Frankfurt (ots) - Best Ager, Silver Surfer, Generation Gold oder doch schlicht 'im besten Alter'? Welche Bezeichnung ist nach dem Eintritt ins Rentenalter angemessen - und trifft das Lebensgefühl der Angesprochenen am besten? Bei der Frage der Altersbeschreibung galt bislang nur eines als sicher: Der Begriff 'Senioren' ist bei Älteren stark negativ besetzt. Eine These, die nun revidiert werden muss, wie eine aktuelle Umfrage von Feierabend.de zeigt.

Die Bezeichnung "Senioren" zählt inzwischen zur bevorzugten Selbstbezeichnung der Männer und Frauen über 60. Die Erhebung unter 2.140 Mitgliedern des größten deutschen sozialen Netzwerks für Ältere dokumentiert damit einen gesellschaftlichen Wandel der Altersbilder, die sich auch in einem neuen sprachlichen Selbstverständnis widerspiegeln.

Mit einer Zustimmung von 61,3 Prozent attestiert weit über die Hälfte der Umfrageteilnehmer dem Begriff der Senioren eine positive Konnotation. Mehr als ein Drittel der Feierabend-Mitglieder, genauer 38 Prozent, schätzen zudem die neutrale Begrifflichkeit der "Generation 50plus". Bezeichnungen wie "Generation Gold" oder "Silver Ager", beides Begriffe, die von Werbetreibenden lange favorisiert wurden, lehnen die Befragten dagegen mit einem Akzeptanzwert von weniger als drei Prozent eindeutig ab. Gleiches gilt für die Wortschöpfung "Best Ager", mit der sich nur fünf Prozent der Teilnehmer identifizieren können.

"Lange Zeit war der Ausdruck Senioren in der allgemeinen Wahrnehmung nicht mehr als eine höflichere Umschreibung für das Attribut alt.
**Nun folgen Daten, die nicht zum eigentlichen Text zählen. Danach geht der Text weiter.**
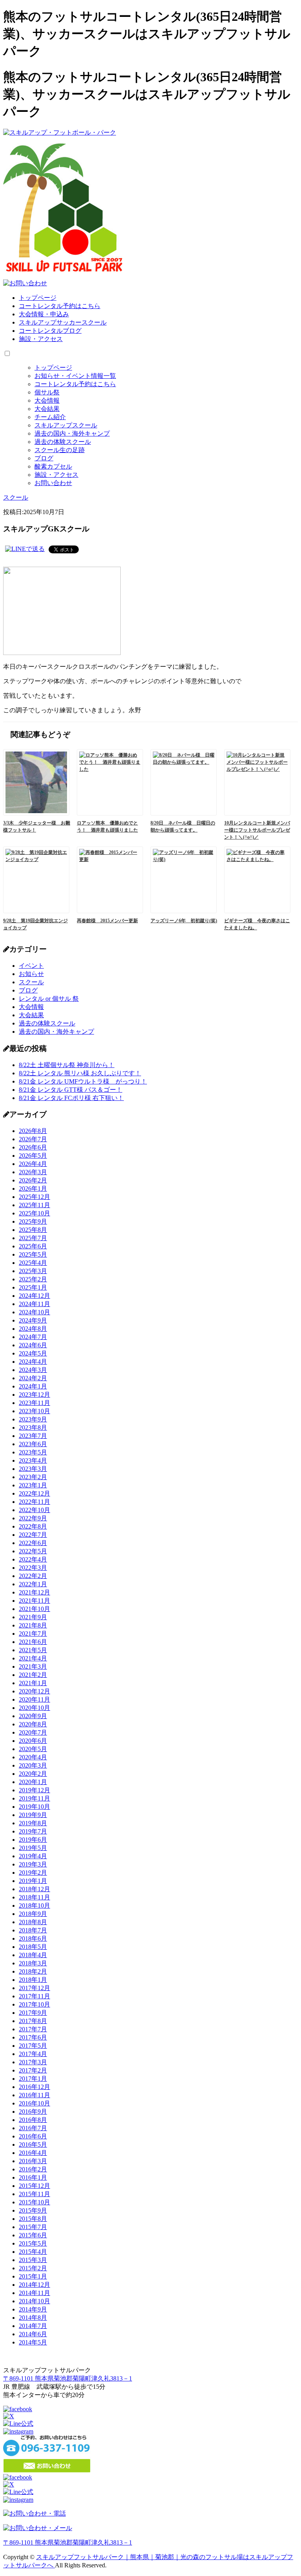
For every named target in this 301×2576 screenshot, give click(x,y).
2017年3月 (33, 2062)
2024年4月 (33, 1361)
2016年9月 (33, 2111)
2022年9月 (33, 1518)
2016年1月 (33, 2177)
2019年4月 (33, 1856)
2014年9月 (33, 2309)
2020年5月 (33, 1749)
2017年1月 (33, 2078)
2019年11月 (34, 1798)
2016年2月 (33, 2169)
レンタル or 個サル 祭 (49, 998)
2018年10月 (34, 1905)
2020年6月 (33, 1740)
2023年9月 (33, 1419)
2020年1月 (33, 1782)
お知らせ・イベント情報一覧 (75, 375)
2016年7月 (33, 2128)
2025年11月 (34, 1205)
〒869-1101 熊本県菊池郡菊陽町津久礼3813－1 (67, 2378)
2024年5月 (33, 1353)
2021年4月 (33, 1658)
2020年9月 (33, 1716)
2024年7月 (33, 1337)
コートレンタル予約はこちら (59, 306)
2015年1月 (33, 2276)
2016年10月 (34, 2103)
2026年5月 (33, 1155)
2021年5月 (33, 1650)
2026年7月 (33, 1139)
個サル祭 (47, 392)
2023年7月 (33, 1435)
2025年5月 (33, 1254)
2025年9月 (33, 1221)
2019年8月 (33, 1823)
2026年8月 (33, 1130)
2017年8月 (33, 2021)
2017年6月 (33, 2037)
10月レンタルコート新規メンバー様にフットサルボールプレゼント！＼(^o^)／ (257, 830)
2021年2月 (33, 1674)
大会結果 (47, 408)
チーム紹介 (50, 417)
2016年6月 (33, 2136)
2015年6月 (33, 2235)
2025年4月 (33, 1262)
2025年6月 (33, 1246)
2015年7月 (33, 2227)
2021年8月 (33, 1625)
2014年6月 (33, 2334)
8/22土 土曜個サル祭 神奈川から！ (66, 1065)
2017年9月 (33, 2012)
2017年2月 (33, 2070)
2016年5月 (33, 2144)
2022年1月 (33, 1584)
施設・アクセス (41, 339)
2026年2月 (33, 1180)
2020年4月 (33, 1757)
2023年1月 (33, 1485)
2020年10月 (34, 1707)
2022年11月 (34, 1501)
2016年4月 (33, 2152)
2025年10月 (34, 1213)
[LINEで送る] (25, 548)
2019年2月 (33, 1872)
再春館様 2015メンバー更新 (107, 920)
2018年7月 (33, 1930)
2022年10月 (34, 1510)
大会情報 (47, 400)
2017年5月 (33, 2045)
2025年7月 (33, 1238)
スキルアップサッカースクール (63, 322)
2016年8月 (33, 2119)
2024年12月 (34, 1295)
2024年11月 (34, 1304)
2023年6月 (33, 1444)
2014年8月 (33, 2317)
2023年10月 (34, 1411)
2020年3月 (33, 1765)
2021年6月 (33, 1641)
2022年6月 (33, 1543)
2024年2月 (33, 1378)
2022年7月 (33, 1534)
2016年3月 (33, 2161)
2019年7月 (33, 1831)
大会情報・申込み (44, 314)
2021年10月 (34, 1608)
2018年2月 (33, 1971)
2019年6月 (33, 1839)
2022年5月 (33, 1551)
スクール (31, 982)
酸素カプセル (53, 466)
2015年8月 (33, 2218)
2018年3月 (33, 1963)
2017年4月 (33, 2054)
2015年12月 (34, 2185)
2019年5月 (33, 1847)
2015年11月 (34, 2194)
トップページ (37, 297)
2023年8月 (33, 1427)
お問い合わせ (53, 483)
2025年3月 (33, 1271)
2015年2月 (33, 2268)
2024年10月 (34, 1312)
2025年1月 (33, 1287)
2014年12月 (34, 2284)
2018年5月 (33, 1946)
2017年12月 (34, 1988)
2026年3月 (33, 1172)
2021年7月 (33, 1633)
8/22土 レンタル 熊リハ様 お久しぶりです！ (80, 1073)
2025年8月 (33, 1229)
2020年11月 (34, 1699)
Dass viele Ruheständler diesen Begriff jetzt selbstverständlich für sich in Anspruch nehmen, kommt einer Sensation gleich", ist Feierabend-Gründer Alexander Wild überzeugt. Für ihn spiegeln die hohen Zustimmungswerte ein neues Selbstbewusstsein wider: "Die Zielgruppe der über 60jährigen beansprucht durch die Eigenbenennung als Senioren die Deutungshoheit über den Begriff und führt ihn nun selbstbewusst als Ausdruck von Erfahrung und Kompetenz ins Feld."

Noch vor zwölf Jahren ließ sich bei der befragen Zielgruppe kein Konsens über bevorzugte Altersbezeichnungen festmachen. "2003 haben die Teilnehmer unserer Umfrage tradierte Bezeichnungen, allen voran den Seniorenbegriff, mit großer Mehrheit abgelehnt. Damals trat deutlich zutage, dass die Benennung als Senioren mit den negativen Begleiterscheinungen des Alterns, also körperlichen Defiziten und Krankheit in Verbindung gebracht wurde. Hier hat sich viel getan: Ein differenzierteres und letztlich positiveres Bild des Alterns, wie es sich derzeit durchsetzt, ist im Umgang mit dem demografischen Wandel außerordentlich sinnvoll - und für unsere Gesellschaft eine Bereicherung", so Wild.